Die Kita will sich nicht zum umstrittenen Konzept äußern
Experte: gefährlich und überdetailliert
Körper, Alltag und Umfeld kleinster Kinder werden übersexualisiert und öffentlich zur gemeinsamen Erziehungs-Mission von Eltern und Erziehern erklärt. Ein „Schutzkonzept“, das gefährlich ist, meint Marcel Romanos, Klinikdirektor der Kinder- und Jugendpsychiatrie am Uniklinikum Würzburg. Der Experte erklärt im Gespräch mit NIUS, dass derartige Leitfäden Kinder verwirren und ihnen ein falsches Bild von Normalität vermitteln können. „Mein Eindruck: gut gemeint, aber nicht ganz gelungen“, so Romanos.
„Vielleicht haben Kinder Doktorspiele gemacht und die Emotionen sind bei den Eltern hochgekocht. Etwas in der Art. Sie wollten es dann besonders gut machen und haben ein sehr umfassendes Konzept geschrieben, das aus meiner Sicht überdetailliert ist.“
Romanos betont, dass konkrete externe Kontrolle sehr viel wichtiger sei als von Kitas zusammengezimmerte Sexual-Leitfäden und Schutzkonzepte. „Kindern beibringen zu wollen, Nein zu sagen, hat aus meiner Sicht noch keinen Missbrauch verhindert“, so der Experte. Die Kita hat sich bis heute nicht zur Verwendung des „Sexualpädagogischen Konzepts“ geäußert.

Gegen Erzieherinnen der Einrichtung soll auch wegen Missbrauchs ermittelt werden
NRW-Familienministerium sieht kein Problem
Die Missbrauchsvorwürfe, die im März dieses Jahres im Zusammenhang mit der Kita Sonneblume aufkamen, waren vor einiger Zeit Thema in einer Ausschusssitzung vom grün-geführten Familienministerium des Landes Nordrhein-Westfalen.

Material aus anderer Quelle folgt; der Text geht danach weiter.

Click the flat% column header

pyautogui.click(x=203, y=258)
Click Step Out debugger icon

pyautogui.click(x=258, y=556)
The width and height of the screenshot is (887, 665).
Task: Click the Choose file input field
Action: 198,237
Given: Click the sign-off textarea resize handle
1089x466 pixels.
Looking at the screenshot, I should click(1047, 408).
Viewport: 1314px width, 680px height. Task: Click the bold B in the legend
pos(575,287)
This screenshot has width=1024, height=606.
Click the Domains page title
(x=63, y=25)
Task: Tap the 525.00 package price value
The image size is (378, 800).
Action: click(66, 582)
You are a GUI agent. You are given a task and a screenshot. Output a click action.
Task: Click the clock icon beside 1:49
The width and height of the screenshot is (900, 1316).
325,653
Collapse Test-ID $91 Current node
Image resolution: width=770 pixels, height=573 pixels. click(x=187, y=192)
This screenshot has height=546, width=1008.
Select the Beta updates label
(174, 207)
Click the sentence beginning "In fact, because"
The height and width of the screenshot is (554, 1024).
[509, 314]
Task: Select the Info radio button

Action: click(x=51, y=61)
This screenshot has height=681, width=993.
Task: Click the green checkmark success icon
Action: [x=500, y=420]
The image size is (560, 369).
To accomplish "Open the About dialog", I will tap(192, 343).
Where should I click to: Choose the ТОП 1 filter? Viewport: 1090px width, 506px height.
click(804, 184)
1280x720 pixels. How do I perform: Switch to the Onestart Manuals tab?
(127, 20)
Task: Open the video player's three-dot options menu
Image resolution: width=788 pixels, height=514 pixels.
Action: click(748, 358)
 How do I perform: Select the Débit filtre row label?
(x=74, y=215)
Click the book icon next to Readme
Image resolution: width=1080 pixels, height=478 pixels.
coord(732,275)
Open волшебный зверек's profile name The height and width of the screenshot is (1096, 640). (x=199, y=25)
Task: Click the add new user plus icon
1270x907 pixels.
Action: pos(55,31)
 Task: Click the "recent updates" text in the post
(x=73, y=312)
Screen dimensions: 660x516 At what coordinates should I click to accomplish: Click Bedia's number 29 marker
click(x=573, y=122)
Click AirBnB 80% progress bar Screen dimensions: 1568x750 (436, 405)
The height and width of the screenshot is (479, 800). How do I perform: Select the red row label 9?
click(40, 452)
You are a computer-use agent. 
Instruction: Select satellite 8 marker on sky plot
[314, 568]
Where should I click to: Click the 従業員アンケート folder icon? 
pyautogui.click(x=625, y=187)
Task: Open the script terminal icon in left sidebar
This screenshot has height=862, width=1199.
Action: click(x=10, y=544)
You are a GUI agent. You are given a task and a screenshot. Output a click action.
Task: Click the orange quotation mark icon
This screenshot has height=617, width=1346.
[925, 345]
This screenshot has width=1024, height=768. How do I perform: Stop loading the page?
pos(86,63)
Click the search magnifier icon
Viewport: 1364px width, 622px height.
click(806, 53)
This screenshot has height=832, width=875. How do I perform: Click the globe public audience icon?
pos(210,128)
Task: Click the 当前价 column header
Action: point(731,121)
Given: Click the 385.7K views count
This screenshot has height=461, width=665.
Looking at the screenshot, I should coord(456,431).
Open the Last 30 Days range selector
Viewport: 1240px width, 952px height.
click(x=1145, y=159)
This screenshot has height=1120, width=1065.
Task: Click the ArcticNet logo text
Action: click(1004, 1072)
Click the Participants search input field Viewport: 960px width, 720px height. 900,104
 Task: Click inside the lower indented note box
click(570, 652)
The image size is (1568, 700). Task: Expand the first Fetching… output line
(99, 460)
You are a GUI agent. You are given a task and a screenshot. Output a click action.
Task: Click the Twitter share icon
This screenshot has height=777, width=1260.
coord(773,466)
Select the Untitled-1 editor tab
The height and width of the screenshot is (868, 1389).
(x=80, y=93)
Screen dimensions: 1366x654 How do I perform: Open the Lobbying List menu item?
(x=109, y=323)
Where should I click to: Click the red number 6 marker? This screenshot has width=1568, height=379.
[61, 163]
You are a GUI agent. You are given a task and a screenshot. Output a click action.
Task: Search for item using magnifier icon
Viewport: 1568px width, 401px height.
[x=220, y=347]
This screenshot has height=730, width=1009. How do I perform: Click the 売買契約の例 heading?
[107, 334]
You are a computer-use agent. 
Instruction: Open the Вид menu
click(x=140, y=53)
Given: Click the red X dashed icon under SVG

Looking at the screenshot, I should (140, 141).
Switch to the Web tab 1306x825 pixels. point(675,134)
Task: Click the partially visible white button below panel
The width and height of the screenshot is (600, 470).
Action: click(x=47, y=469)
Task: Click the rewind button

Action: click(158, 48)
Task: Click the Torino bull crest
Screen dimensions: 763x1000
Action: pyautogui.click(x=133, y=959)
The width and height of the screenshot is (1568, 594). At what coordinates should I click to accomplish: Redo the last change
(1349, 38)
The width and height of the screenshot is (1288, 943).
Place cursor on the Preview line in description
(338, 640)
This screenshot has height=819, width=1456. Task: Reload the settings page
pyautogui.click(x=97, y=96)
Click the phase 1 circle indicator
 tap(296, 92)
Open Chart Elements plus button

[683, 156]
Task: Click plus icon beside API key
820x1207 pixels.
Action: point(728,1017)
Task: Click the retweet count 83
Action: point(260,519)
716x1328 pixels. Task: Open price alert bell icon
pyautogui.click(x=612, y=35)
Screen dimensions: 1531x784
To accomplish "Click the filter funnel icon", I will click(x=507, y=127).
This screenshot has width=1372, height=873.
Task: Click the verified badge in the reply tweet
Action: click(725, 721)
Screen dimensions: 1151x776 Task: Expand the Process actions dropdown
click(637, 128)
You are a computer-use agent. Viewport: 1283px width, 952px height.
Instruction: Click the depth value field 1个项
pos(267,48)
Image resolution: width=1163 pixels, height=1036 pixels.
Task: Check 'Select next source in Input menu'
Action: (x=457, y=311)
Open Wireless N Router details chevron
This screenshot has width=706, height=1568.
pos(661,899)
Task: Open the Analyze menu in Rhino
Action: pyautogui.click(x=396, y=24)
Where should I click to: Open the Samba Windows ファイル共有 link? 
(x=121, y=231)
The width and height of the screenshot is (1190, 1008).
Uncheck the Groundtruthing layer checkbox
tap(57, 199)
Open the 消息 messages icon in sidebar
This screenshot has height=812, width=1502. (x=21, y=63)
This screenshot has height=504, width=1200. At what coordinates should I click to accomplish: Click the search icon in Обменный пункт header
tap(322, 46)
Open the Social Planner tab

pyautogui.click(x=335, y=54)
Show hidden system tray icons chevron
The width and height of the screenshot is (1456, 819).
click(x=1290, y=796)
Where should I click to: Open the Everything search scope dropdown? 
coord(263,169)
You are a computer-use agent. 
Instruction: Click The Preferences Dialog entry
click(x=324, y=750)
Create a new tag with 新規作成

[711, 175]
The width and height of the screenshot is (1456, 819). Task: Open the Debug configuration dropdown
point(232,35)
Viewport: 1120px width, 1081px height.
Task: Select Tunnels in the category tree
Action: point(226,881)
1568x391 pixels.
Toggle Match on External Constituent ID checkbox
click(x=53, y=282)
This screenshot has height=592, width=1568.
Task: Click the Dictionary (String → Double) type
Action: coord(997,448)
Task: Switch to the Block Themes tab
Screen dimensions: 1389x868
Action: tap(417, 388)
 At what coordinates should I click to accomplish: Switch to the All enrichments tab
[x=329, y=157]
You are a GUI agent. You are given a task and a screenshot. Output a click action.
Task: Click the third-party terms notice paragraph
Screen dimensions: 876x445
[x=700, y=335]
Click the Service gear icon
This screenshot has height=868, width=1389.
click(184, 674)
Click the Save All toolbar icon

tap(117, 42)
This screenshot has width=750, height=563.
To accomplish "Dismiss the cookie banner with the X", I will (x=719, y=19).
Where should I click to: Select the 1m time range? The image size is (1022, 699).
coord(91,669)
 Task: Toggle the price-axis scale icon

Dabei kam auch das sexualpädagogische Schutzkonzept der Kita zur Sprache. Die Fraktionsvertreter hatten mit den fragwürdigen Tabellen offenbar kein Problem.
Im Sitzungsbericht steht: „Dem LVR-Landesjugendamt Rheinland liegt ein aktuelles Schutzkonzept vor, dass als fachlich sehr gut bewertet wird und auf dessen Grundlage der Träger auch in der Bewältigung der aktuellen Situation handelt. Die Einrichtung erfüllt mit dem vorliegenden Schutzkonzept alle gesetzlich und fachlich geforderten Standards.“
Dass Kinder durch das Schutzkonzept – ob gewollt oder unbeabsichtigt – auf irritierende Art sexualisiert werden, statt konstruktiv und kindgerecht über ihre Körper und Rechte aufgeklärt zu werden, ist den Politikern offenbar nicht aufgefallen. Oder es wurde im allgegenwärtigen Gender-Getöse im Namen falsch verstandener „Freizügigkeit“ ignoriert.